:: Provided data
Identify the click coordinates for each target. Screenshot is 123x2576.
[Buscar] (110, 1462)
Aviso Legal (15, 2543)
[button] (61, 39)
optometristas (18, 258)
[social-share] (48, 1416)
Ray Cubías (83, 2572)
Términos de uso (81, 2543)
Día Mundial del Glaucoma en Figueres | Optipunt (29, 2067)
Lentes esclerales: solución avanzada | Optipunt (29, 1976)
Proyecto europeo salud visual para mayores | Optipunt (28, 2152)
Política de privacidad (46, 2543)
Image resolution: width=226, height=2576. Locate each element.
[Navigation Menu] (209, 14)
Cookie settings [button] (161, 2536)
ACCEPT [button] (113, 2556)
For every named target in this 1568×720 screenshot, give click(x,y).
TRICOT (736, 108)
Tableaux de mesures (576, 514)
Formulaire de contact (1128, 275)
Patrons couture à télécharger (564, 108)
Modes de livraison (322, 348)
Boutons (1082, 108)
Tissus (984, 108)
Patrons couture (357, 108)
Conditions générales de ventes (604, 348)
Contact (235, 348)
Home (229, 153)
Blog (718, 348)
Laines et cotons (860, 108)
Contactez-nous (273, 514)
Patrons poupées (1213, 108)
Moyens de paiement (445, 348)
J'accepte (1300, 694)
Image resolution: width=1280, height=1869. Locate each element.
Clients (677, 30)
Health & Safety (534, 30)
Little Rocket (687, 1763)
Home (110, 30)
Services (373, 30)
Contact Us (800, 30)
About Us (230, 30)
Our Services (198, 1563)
::::
:: Provided data
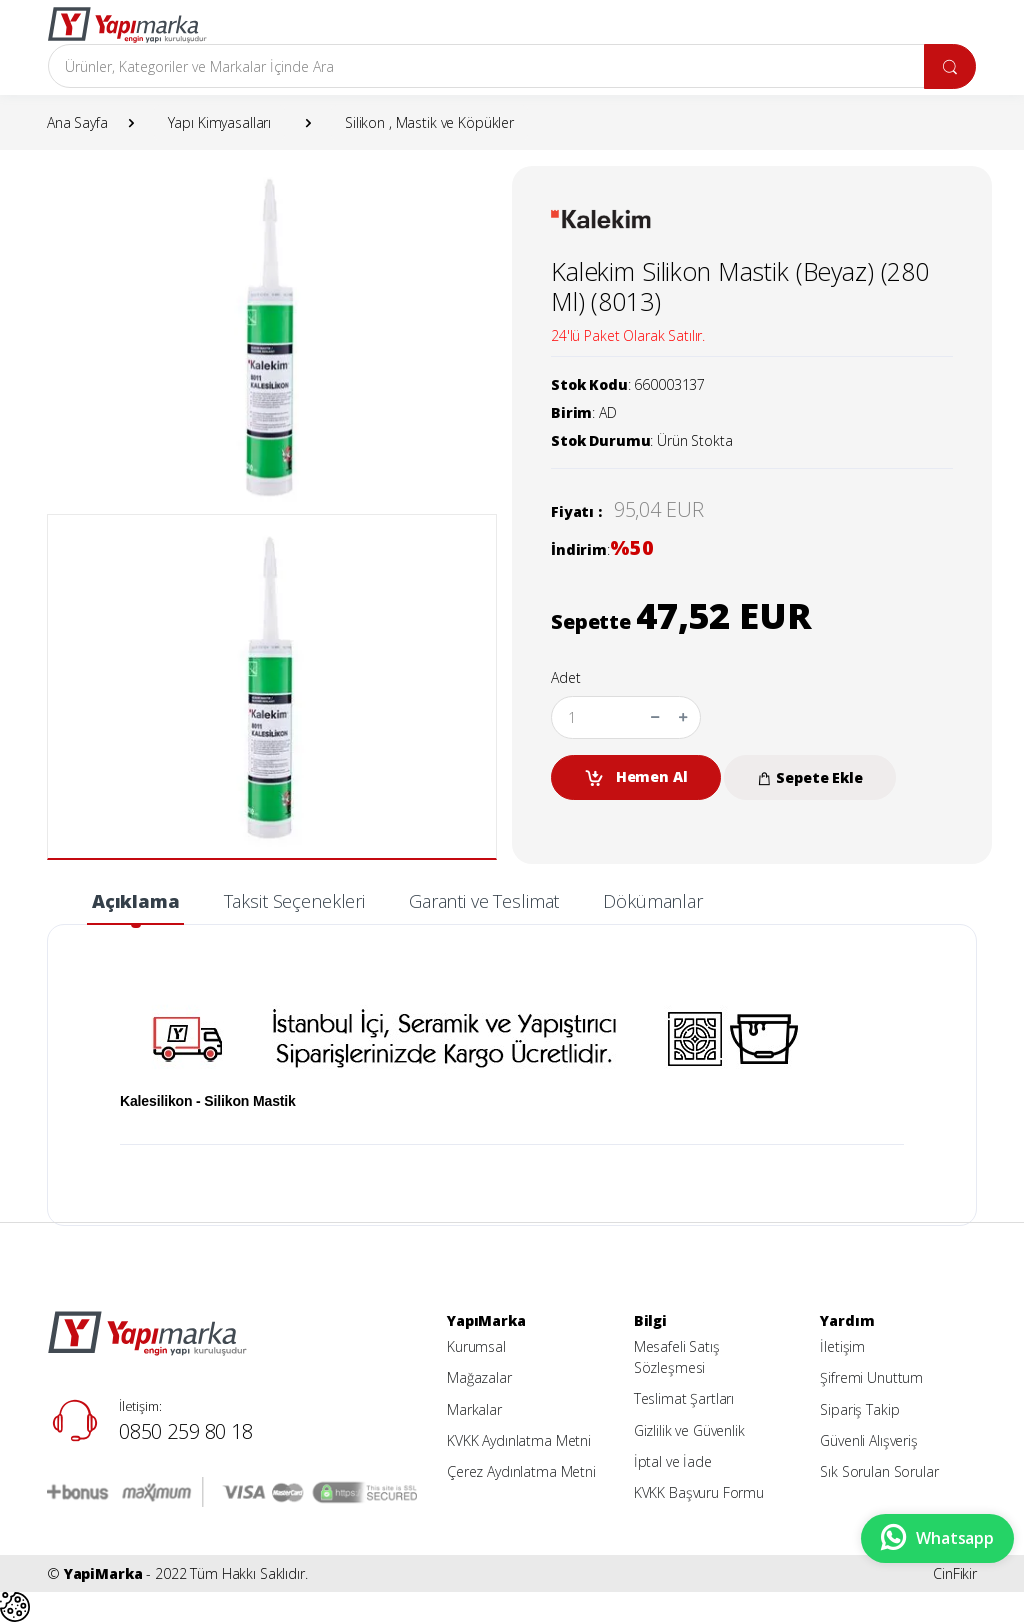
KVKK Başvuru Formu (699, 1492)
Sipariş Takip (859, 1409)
::::
* **Aim of the exercise**: Gather every line of the records that contains the string "couture", matching case exactly, and copy each one out.

* **Answer**:
Patrons couture à télécharger (564, 108)
Patrons couture (357, 108)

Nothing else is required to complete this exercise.